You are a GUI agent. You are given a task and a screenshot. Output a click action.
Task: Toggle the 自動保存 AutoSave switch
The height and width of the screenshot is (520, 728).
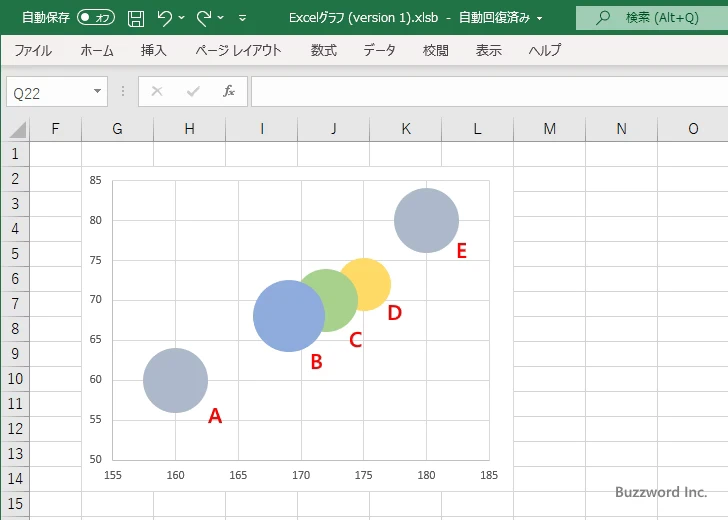click(96, 18)
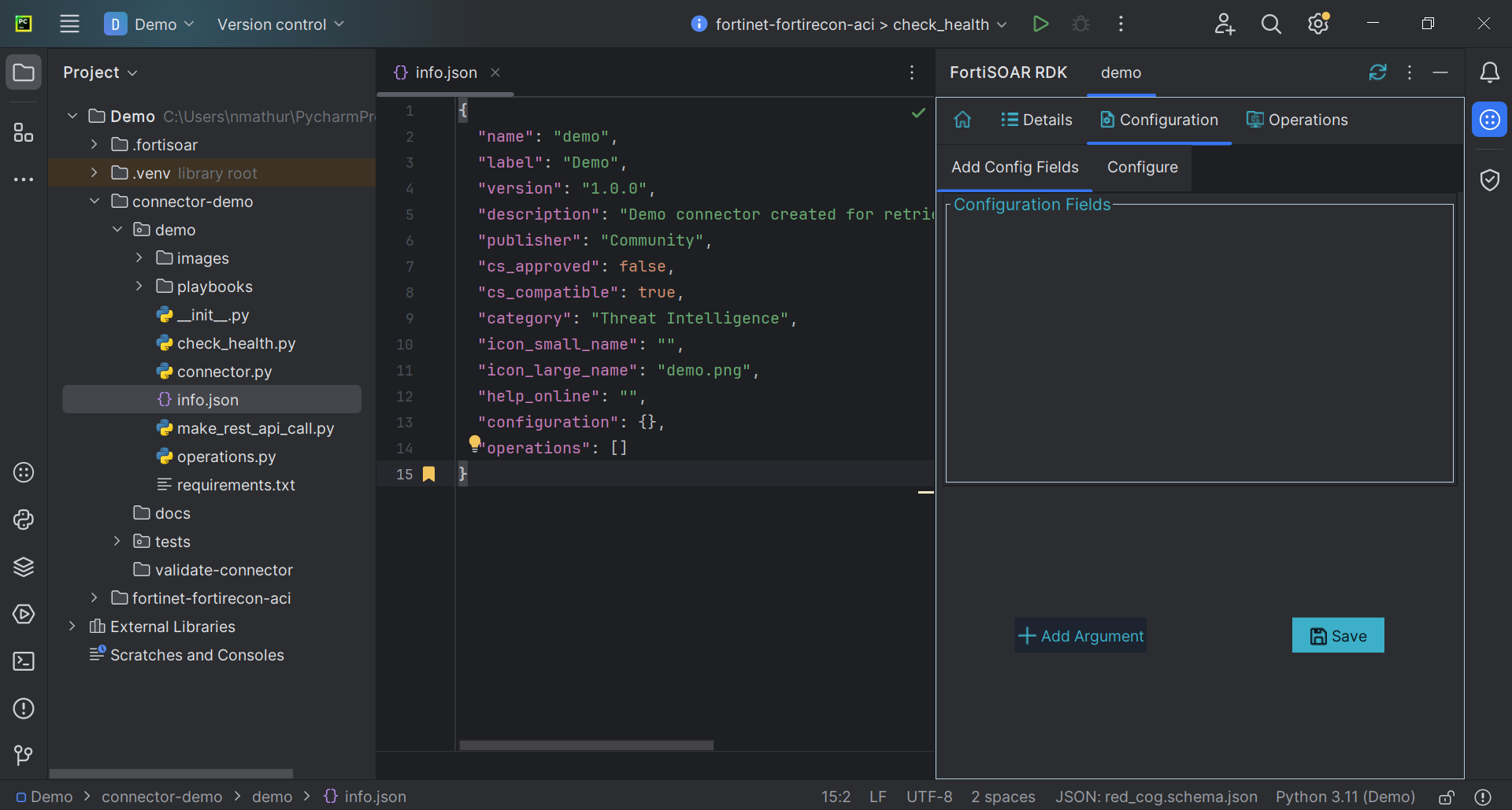This screenshot has height=810, width=1512.
Task: Expand the fortinet-fortirecon-aci folder
Action: 94,598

★ ★ ★ ★

* **STATED GOAL**:
Render every line of the entries above as a Markdown table with the columns "Row" and "Line," numbering the rows in order and skipping any blank lines. Omit the pictures from the table.

* **COMPLETE RESPONSE**:
| Row | Line |
|---|---|
| 1 | You are a GUI agent. You are given a task and a screenshot. Output a click action. |
| 2 | Task: Toggle the 自動保存 AutoSave switch |
| 3 | The height and width of the screenshot is (520, 728). |
| 4 | click(96, 18) |
| 5 | This screenshot has height=810, width=1512. |
| 6 | Task: Expand the fortinet-fortirecon-aci folder |
| 7 | Action: 94,598 |